▶ **Exercise task**
Copy out the rows below, everything from the very first line down to and including the line that contains "Action: (x=1365, y=782)". Leave the pictures out of your answer.
— Start Provided information —
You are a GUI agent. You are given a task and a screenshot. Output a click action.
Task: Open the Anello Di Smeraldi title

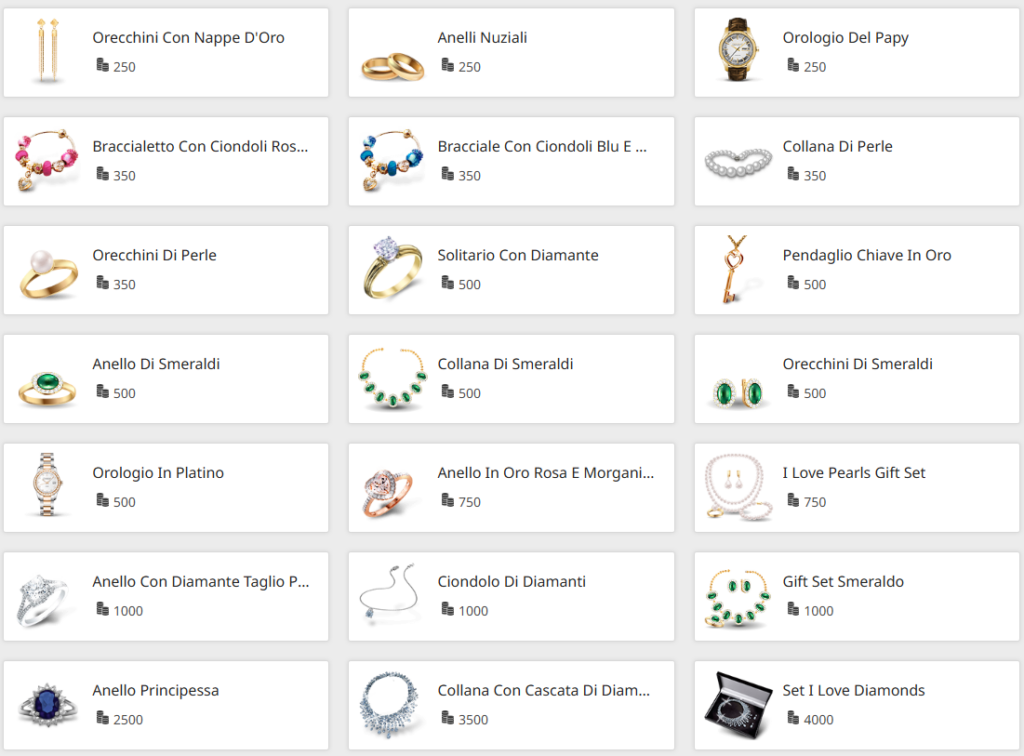coord(156,364)
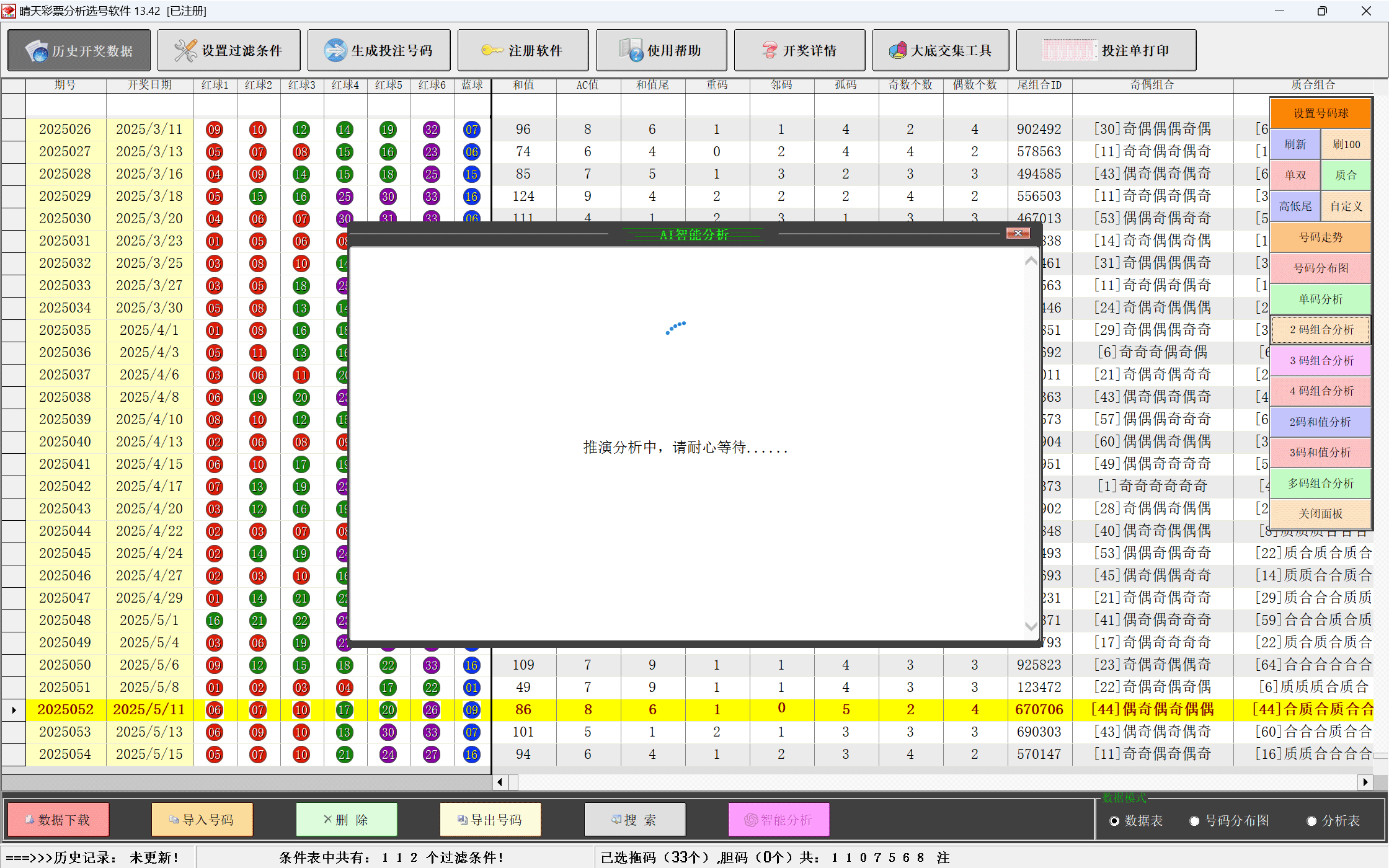This screenshot has width=1389, height=868.
Task: Click right arrow of horizontal scrollbar
Action: (x=1365, y=782)
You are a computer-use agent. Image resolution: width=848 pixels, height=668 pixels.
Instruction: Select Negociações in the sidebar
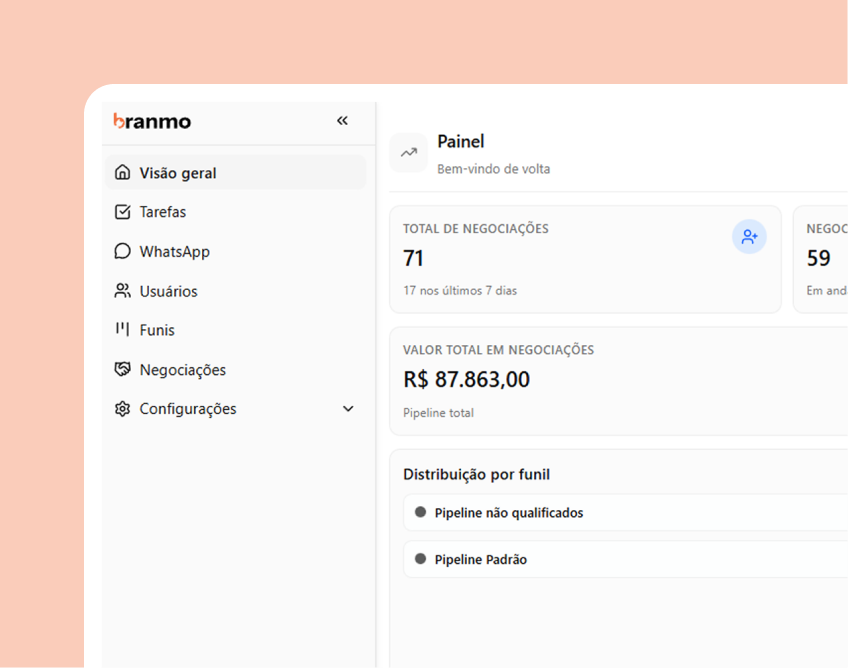click(x=183, y=370)
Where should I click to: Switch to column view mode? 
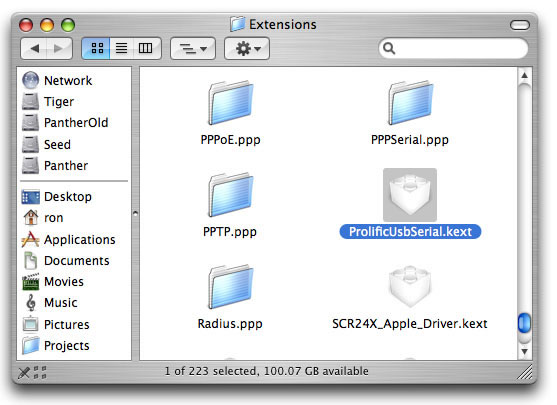click(x=146, y=48)

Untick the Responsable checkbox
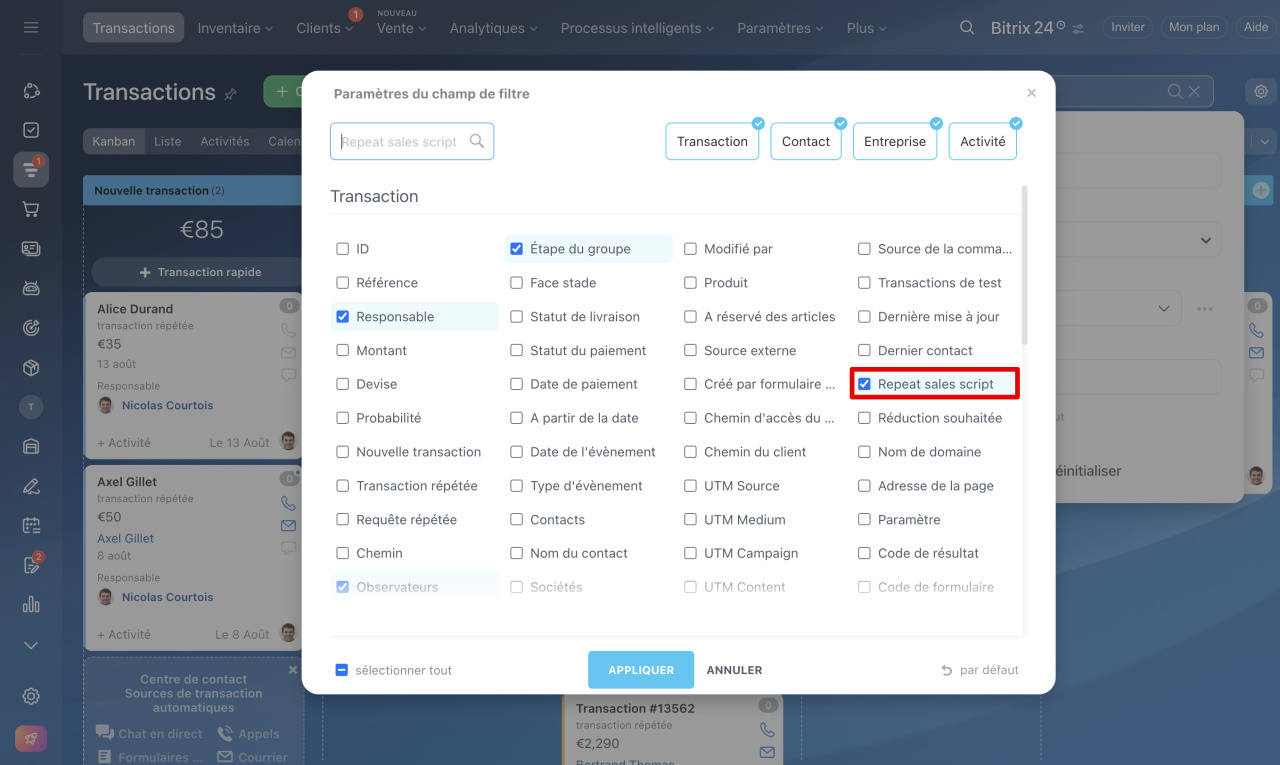click(343, 317)
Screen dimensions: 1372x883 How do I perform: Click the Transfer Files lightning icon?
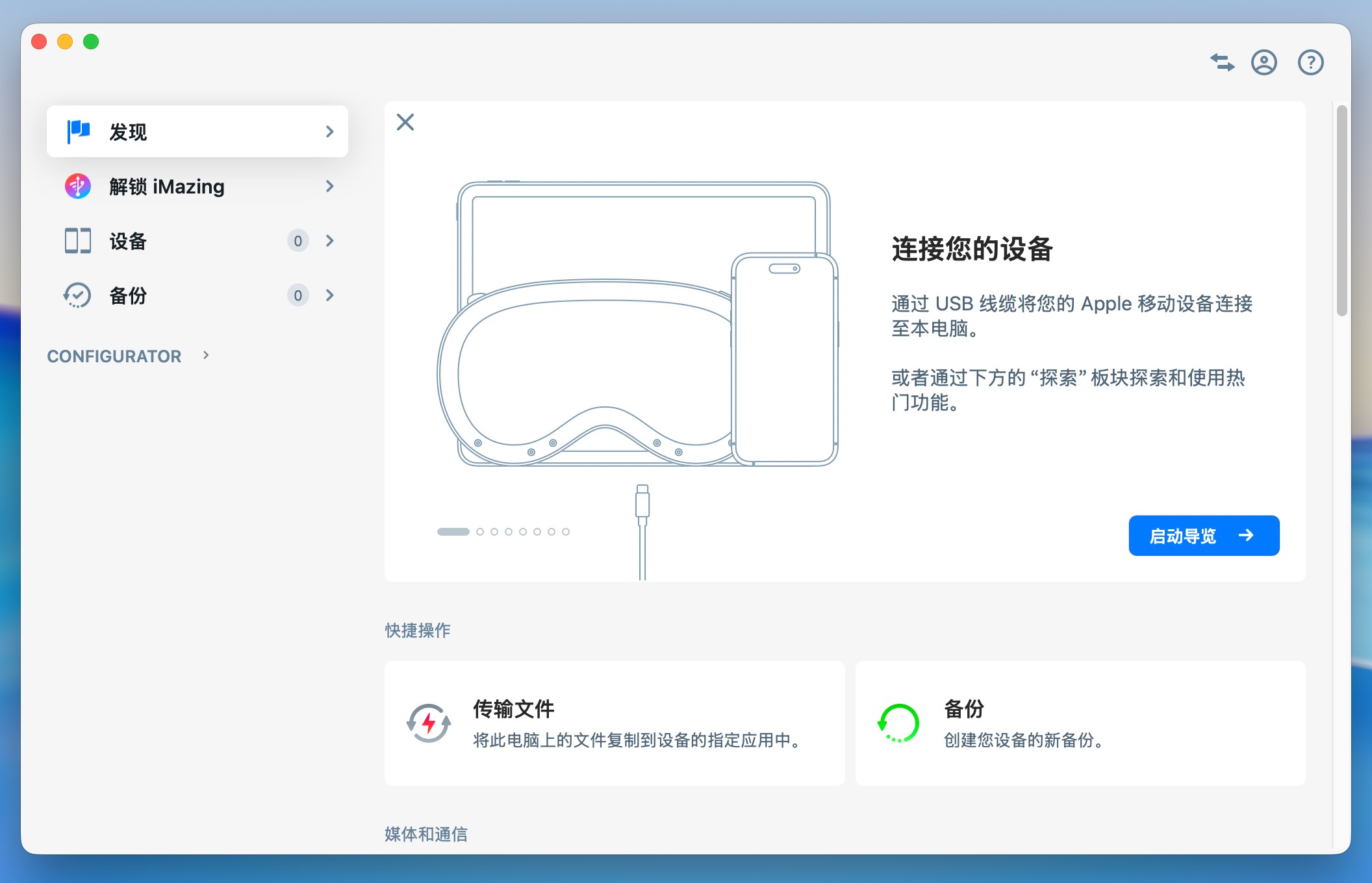click(x=429, y=723)
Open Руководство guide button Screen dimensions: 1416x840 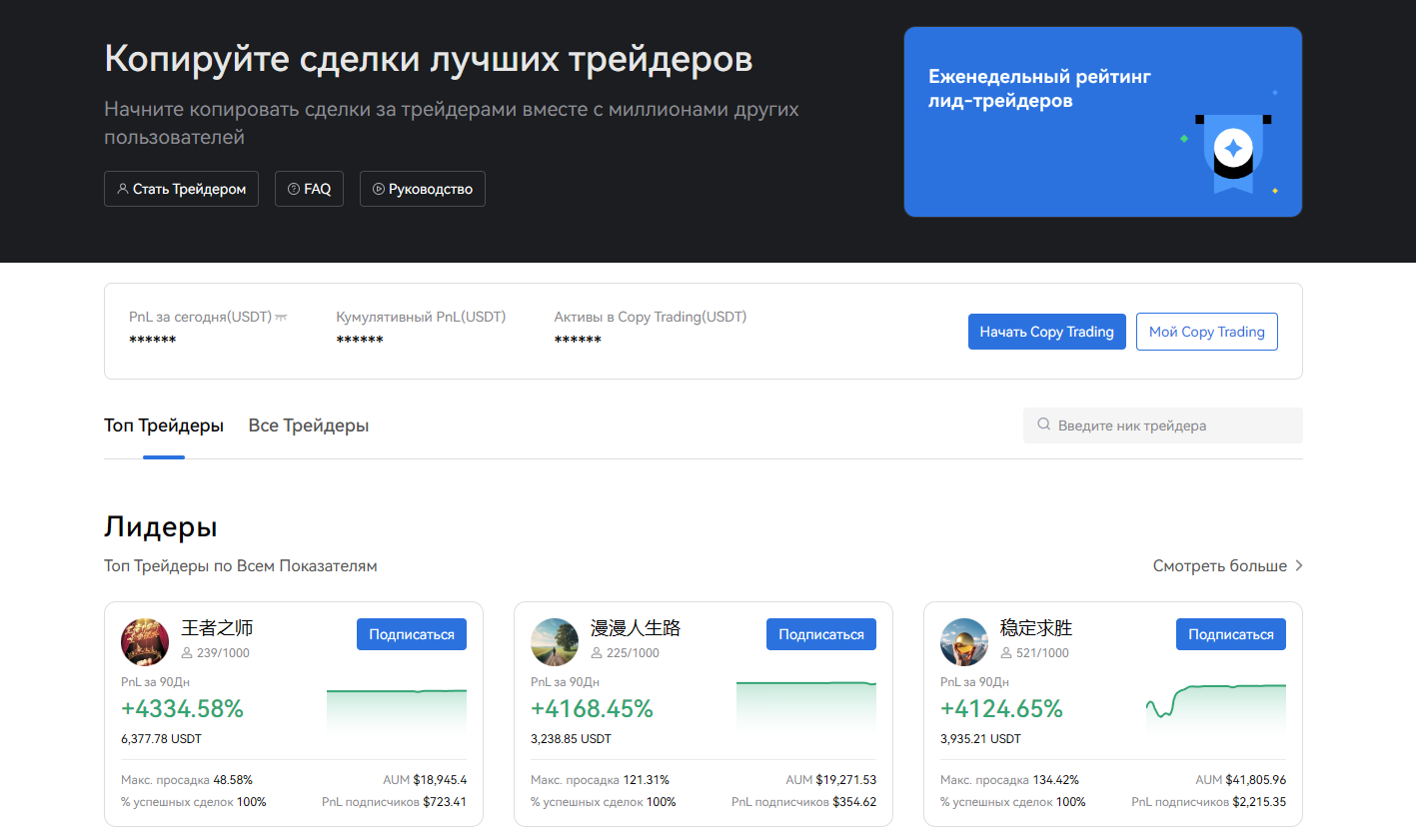point(422,189)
— End Provided information —
▶ **Task output**
You are a GUI agent. You are given a task and a screenshot. Output a click action.
Task: Open the Anello Di Smeraldi title

coord(156,364)
This screenshot has width=1389, height=868.
Task: Click right arrow of horizontal scrollbar
Action: (x=1365, y=782)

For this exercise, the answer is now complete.